----- LISTED RECORDS -----

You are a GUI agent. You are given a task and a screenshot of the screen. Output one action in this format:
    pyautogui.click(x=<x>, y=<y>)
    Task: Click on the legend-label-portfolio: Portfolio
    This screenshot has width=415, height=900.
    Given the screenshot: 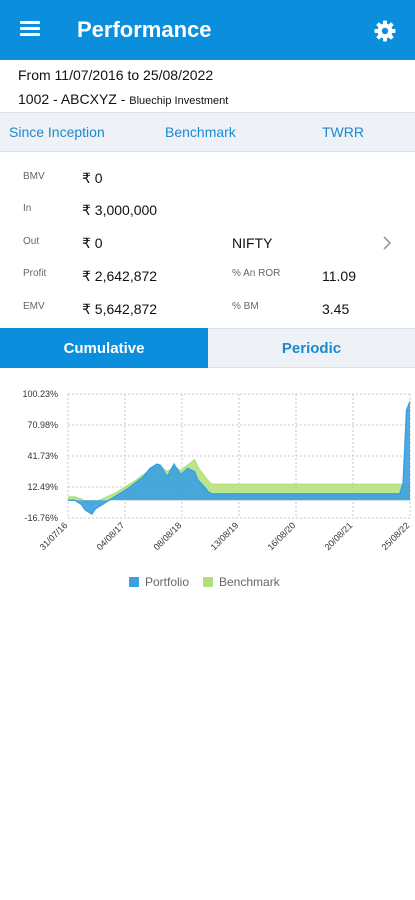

-----

▶ [EXERCISE REQUIREMENTS]: Can you convert the lines above into a JSON list of strings, one string per line, with blank lines left out? Keep any pictures out of the answer.

▶ [SOLUTION TO THIS EXERCISE]:
[
  "You are a GUI agent. You are given a task and a screenshot of the screen. Output one action in this format:",
  "    pyautogui.click(x=<x>, y=<y>)",
  "    Task: Click on the legend-label-portfolio: Portfolio",
  "    This screenshot has width=415, height=900.",
  "    Given the screenshot: "
]